PKCE Code Verifier Generator | OAuth 2.0 PKCE Test Pair Generator
Generate a fresh code_verifier and S256 code_challenge pair for the OAuth 2.0 PKCE flow (RFC 7636) right in your browser, with verifier lengths from 43 to 128 characters. The page also shows ready-to-paste /authorize and /token request shapes so you can wire the values straight into Postman, curl, or your own SPA, mobile, or CLI client without leaving the tab.
💡 About this tool
PKCE is the mitigation for the authorization code interception attack against public OAuth 2.0 clients — SPAs, mobile apps, native CLIs, and anything else that cannot hold a client secret. The spec (RFC 7636) requires the client to generate a high-entropy code_verifier (43–128 characters from [A-Z][a-z][0-9]-._~), derive a code_challenge as base64url(SHA-256(verifier)), and pass the challenge to /authorize and the original verifier back to /token. The math is simple but tedious to do by hand every time you want to smoke-test an authorization server.
This tool reads from crypto.getRandomValues and crypto.subtle.digest('SHA-256') to produce a real spec-compliant pair on every slider move or Regenerate click, with full base64url encoding (no padding, +/ swapped for -_). The snippet panel below the values reproduces the exact request shapes:
GET /authorize?response_type=code&client_id=YOUR_CLIENT_ID&code_challenge=...&code_challenge_method=S256&redirect_uri=...&state=RANDOM_STATE
POST /token (form): grant_type=authorization_code&code=...&code_verifier=...
so you can paste the same verifier/challenge into Auth0, Okta, Keycloak, AWS Cognito, Azure AD B2C, or your own IdP and confirm the round-trip succeeds. Everything stays in the tab — no value is sent to any server — which makes it safe for staging tests, CTF challenges, and security trainings.
🧐 Frequently Asked Questions
Q. What verifier length should I pick? A. Anything from 43 to 128 characters is valid. Mainstream libraries (Auth0 SPA SDK, MSAL.js, AppAuth for Android/iOS) typically default to 43–64 characters. Start at 64 — if your authorization server accepts it the length is fine. Drop to 43 if log volume matters or go to 128 if you want maximum entropy for audit reports.
Q. Why is the plain method not offered?
A. RFC 7636 §4.2 marks S256 as MUST-support and plain as a fallback only when the client cannot compute SHA-256. In 2026 every mainstream authorization server (Auth0, Okta, Google, Microsoft, GitHub, Spotify, Twitch, X) requires S256, and the OAuth 2.1 draft removes plain entirely. The tool intentionally never emits plain to avoid wiring an insecure pair into your test.
Q. Will this work in older browsers without SubtleCrypto?

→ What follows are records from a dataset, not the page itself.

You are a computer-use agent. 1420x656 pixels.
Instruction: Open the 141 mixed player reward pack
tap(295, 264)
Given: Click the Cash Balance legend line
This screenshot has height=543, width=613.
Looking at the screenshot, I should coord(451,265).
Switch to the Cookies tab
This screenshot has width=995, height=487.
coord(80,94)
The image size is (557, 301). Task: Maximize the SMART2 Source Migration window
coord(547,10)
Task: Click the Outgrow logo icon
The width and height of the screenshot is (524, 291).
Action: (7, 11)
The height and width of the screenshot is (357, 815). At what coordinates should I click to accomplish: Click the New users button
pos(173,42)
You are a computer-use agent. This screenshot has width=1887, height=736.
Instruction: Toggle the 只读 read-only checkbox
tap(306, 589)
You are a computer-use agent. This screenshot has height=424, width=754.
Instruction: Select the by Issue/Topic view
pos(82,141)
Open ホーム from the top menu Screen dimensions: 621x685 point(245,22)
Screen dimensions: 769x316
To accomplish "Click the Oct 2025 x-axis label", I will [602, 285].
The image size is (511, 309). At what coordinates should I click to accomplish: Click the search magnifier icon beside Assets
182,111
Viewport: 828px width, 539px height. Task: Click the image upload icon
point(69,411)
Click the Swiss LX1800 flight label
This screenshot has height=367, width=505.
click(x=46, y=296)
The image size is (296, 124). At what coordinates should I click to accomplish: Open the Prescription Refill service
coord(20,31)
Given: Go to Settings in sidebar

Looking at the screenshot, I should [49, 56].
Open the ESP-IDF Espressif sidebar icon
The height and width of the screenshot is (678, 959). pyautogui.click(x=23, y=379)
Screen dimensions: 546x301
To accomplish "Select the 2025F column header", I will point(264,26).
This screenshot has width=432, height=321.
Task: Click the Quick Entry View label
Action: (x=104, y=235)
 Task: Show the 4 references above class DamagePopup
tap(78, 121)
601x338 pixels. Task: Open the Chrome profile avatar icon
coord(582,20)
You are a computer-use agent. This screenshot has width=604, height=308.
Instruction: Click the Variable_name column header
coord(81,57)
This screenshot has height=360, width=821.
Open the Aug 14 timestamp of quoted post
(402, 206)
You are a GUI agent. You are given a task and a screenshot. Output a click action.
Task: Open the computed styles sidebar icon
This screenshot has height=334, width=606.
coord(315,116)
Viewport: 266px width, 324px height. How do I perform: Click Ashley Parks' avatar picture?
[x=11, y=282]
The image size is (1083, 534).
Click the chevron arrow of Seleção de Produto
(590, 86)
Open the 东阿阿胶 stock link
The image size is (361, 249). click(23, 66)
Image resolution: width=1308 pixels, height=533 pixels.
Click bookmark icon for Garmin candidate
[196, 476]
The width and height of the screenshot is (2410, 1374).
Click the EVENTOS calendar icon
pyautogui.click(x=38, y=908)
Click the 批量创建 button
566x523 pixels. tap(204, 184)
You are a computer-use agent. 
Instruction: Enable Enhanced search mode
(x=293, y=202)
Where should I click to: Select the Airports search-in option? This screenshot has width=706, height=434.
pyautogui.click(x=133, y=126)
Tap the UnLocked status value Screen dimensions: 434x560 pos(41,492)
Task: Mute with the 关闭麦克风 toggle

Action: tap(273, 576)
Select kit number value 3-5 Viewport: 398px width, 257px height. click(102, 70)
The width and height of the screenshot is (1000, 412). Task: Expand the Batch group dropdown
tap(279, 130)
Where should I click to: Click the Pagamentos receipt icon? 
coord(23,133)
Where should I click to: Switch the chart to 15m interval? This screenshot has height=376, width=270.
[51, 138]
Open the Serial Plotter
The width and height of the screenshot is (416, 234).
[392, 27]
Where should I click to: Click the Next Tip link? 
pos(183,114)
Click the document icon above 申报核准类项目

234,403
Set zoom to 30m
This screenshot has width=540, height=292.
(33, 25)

A. crypto.subtle.digest('SHA-256') is supported in every evergreen browser (Chrome, Edge, Firefox, Safari) and on https:// or localhost contexts. The tool runs in any modern dev environment but will silently fail on IE 11 or pages loaded over plain http:// outside localhost.
Q. Are the generated verifier and challenge stored anywhere? A. No. Each slider tick and Regenerate click produces a fresh pair, and nothing is persisted to local storage, cookies, or the server. Treat every pair as throwaway — reloading the page replaces them.
Q. What goes into the state parameter in the snippet?
A. state is your CSRF guard — generate a random string per session, store it server-side or in a secure cookie, and verify the callback hands the same value back. The snippet leaves RANDOM_STATE as a placeholder because state is the client's responsibility, not part of PKCE itself.
📚 Fun Facts
PKCE shipped in 2015 as RFC 7636 and was originally framed as a "native app extension" to OAuth 2.0. The 2019 OAuth 2.1 draft promoted it to "all clients always" and the major IdPs followed suit: Spotify deprecated Implicit Grant when they enforced PKCE on their Web API in 2021, Twitch did the same with their Helix API, and X (Twitter) made PKCE mandatory for v2 OAuth 2.0 in 2022. The code_challenge_method field theoretically supports anything an authorization server adds, but in practice only S256 and plain were ever standardized — and plain is on its way out, so a modern generator only needs to emit S256 to cover effectively the entire web.